Anche se è in pensione, si occupa ancora di teatro. Ha qualche nuovo progetto in cantiere?
“Io sono sempre a disposizione. Ringrazio il direttore del DI Giulio Settimo che mi ha dato la possibilità di partecipare a quel bellissimo spettacolo che è stato ‘LockClown’. Il lavoro è bello non quando ci godo solo io, ma quando vedo che il pubblico gode e che gli piace. Questo è uno spettacolo che ha fatto centro ovunque. È piaciuto a tutti e le reazioni sono state molto gratificanti per noi che già durante le prove ci siamo divertiti molto. Ovviamente, abbiamo anche faticato perché per raggiungere la leggerezza ci vuole anche fatica e una bella intesa.
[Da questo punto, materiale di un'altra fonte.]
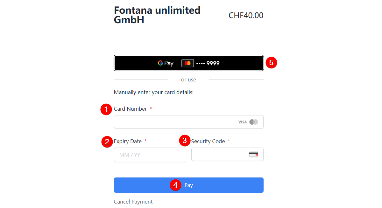Screen dimensions: 382x208
Task: Click card icon in Security Code field
Action: [254, 155]
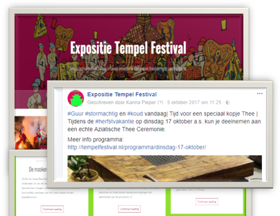Click the #koud hashtag
The width and height of the screenshot is (280, 216).
[135, 114]
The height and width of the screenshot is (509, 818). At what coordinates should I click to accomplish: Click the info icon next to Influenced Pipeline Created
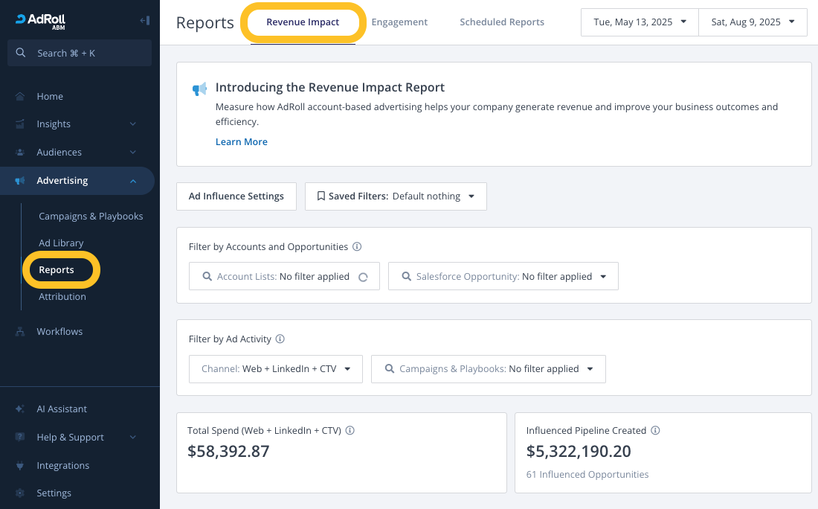click(656, 430)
E se la sintonia professionale con mio marito era scontata, poteva non essere altrettanto con Stefano Surian col quale collaboravamo per la prima volta. Invece si è trattato di un incontro fortunato, perché Stefano è un tesoro che, oltre ad avere tante qualità artistiche è anche modesto, che è una rarità. Senza parlare del regista Davide Calabrese, del musicista Anselmo Luisi, insomma, una collaborazione meravigliosa. L’ultima replica è andata in scena la scorsa estate a Gallesano, per cui comincio ad avere qualche crisi di astinenza. Ma se non mi chiamano, me ne farò una ragione. Ora ho uno splendido nipotino che mi riempie le giornate e posso dire di aver avuto molto dalla vita. Sono una donna felice”.
Che cosa vogliono dire per lei il dialetto e la poesia?
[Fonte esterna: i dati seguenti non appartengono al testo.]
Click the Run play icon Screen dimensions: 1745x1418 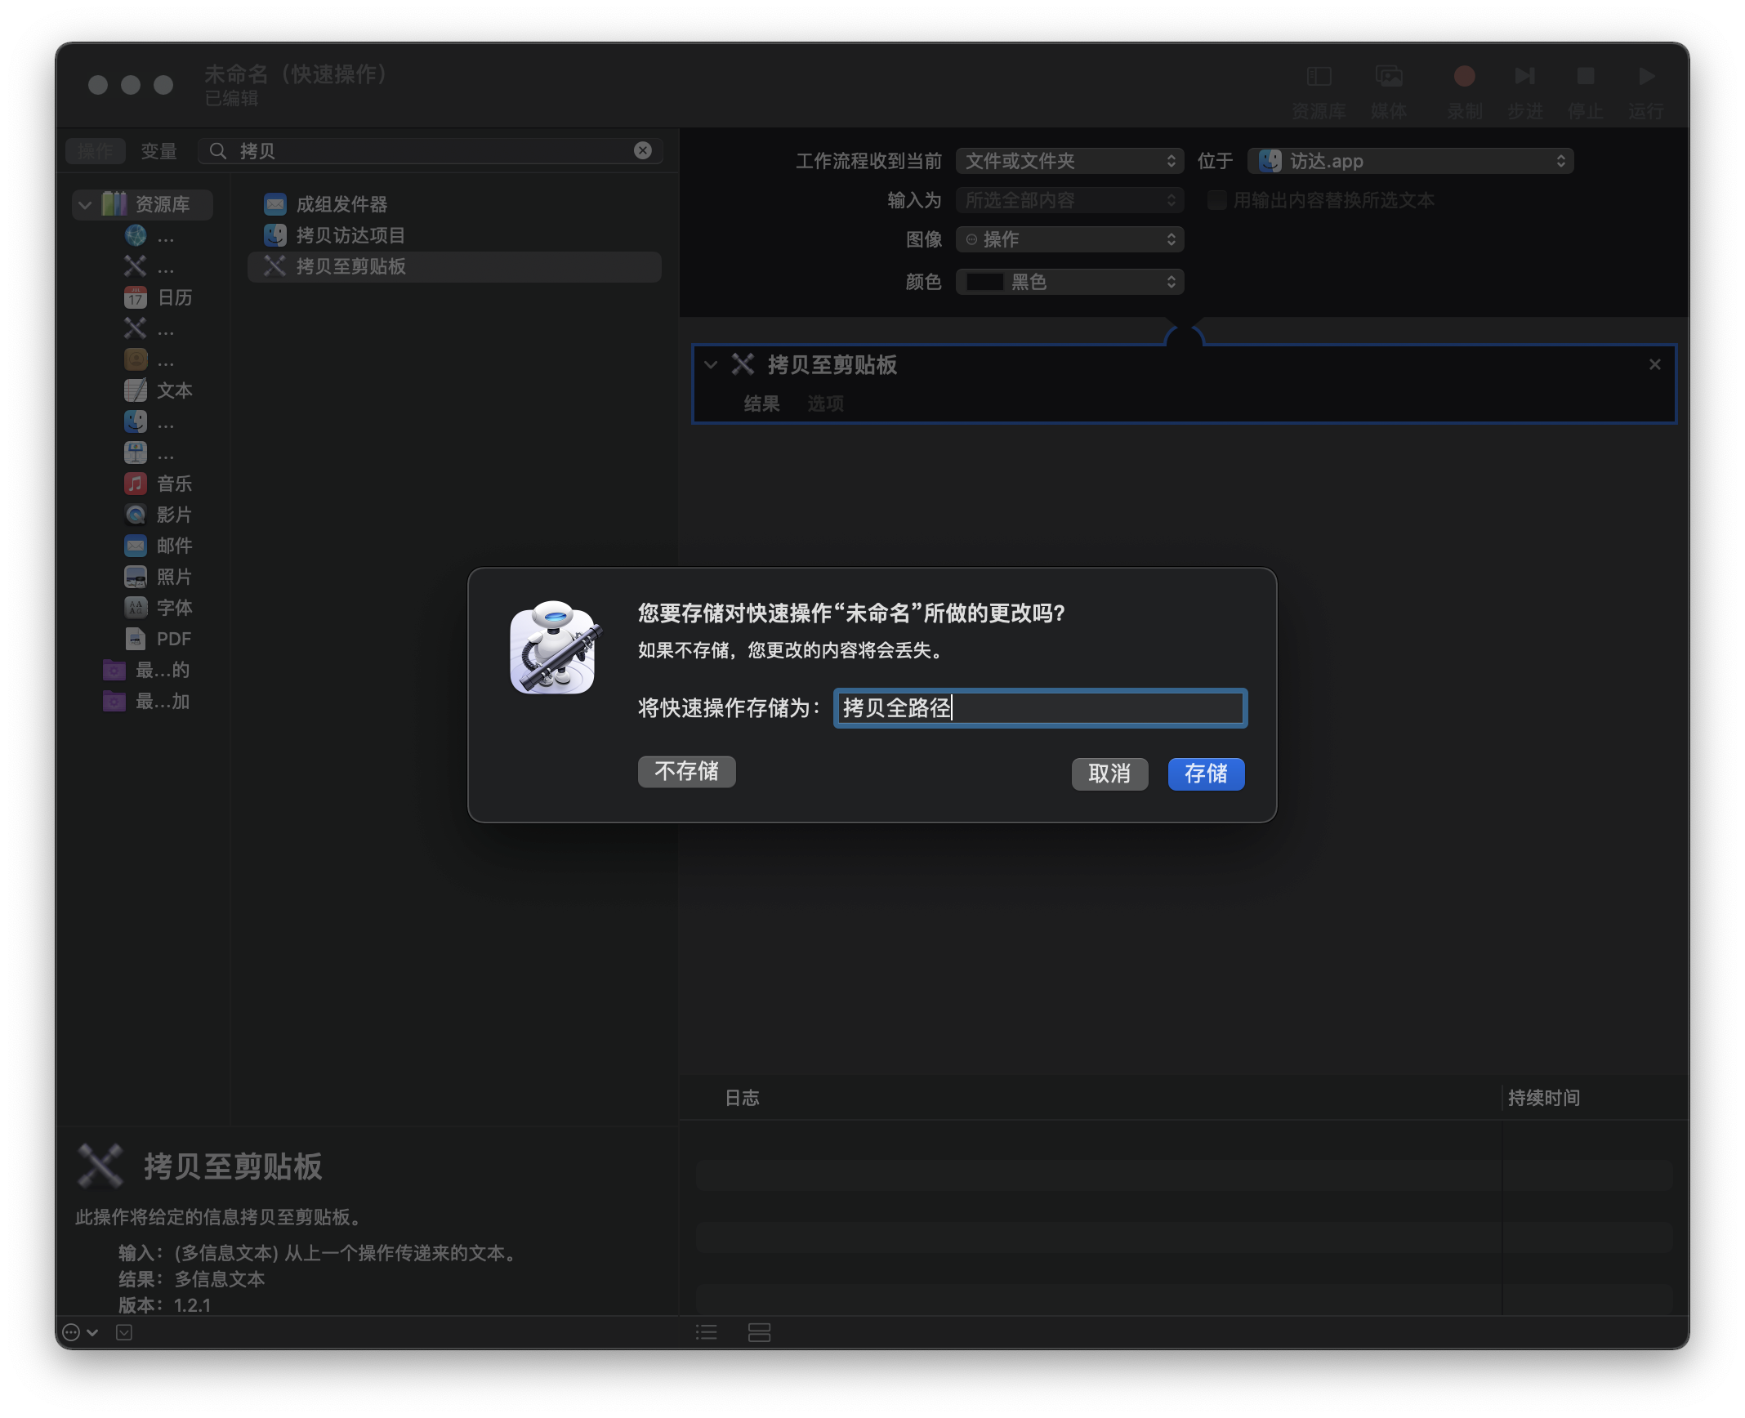[1646, 77]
“Il dialetto è la nostra lingua madre e nessuno si ama come la propria lingua madre perché nulla ci permette di esprimerci come in questa lingua. Anche i silenzi, gli sguardi sono diversi quando parli in dialetto. Mentre scrivere una poesia, è una fuga, una consolazione, uno sfogo, una sorta di terapia. Ma è altrettanto terapeutico leggerle, perché ti suscita un senso di vicinanza, calore, la sensazione di non essere sola. Ti apre dei mondi. In altre parole la poesia è quella cosa che ti fa stare meglio anche quando non pensi di stare male”.
Doute le fimene ch’i soin stada
I iè fruougà al cor e oramai me manca al fià
a fòurgia da fa scuri sango in vene de carta
da fa reivà la bus feinta l’oultima feila
ma fein ch’a dura, nassi ancura e ancura,
a ꭍi cumo morsegà tuchi de eterneità.
E doute le fimene ch’i soin stada,
serve, rigeine, sasseine,
in pounta de peie o a culpi de scouria
me iò traversà l’anema
lassando ognidouna oun’impronta
e mei a gile al me grassie
la me riconossensa
par doute le volte ch’i ie squaià
al me dulour in le so lagreme,
parchei del so coraio e de la so sagissa
ꭍi impastada la me forsa,
par vime imparà a reidi
anca de lundi no sulo de dumènega.
Tutte le donne che sono stata: Ho consumato il cuore e ormai mi manca il fiato/a forza di far scorrere sangue in vene di carta/di far arrivare la voce fino all’ultima fila,/ma fin che dura, nascere ancora e ancora,/è come mordere pezzi di eternità/E tutte le donne che sono stata,/serve, regine, assassine,/in punta di piedi o a colpi di frusta/mi hanno attraversato l’anima/lasciando ognuna un’impronta/e io a loro il mio grazie/la mia riconoscenza/per tutte le volte che ho sciolto il mio dolore/nelle loro lacrime/perché del loro coraggio e della loro saggezza/è impastata la mia forza/per avermi insegnato a ridere/anche di lunedì non solo di domenica.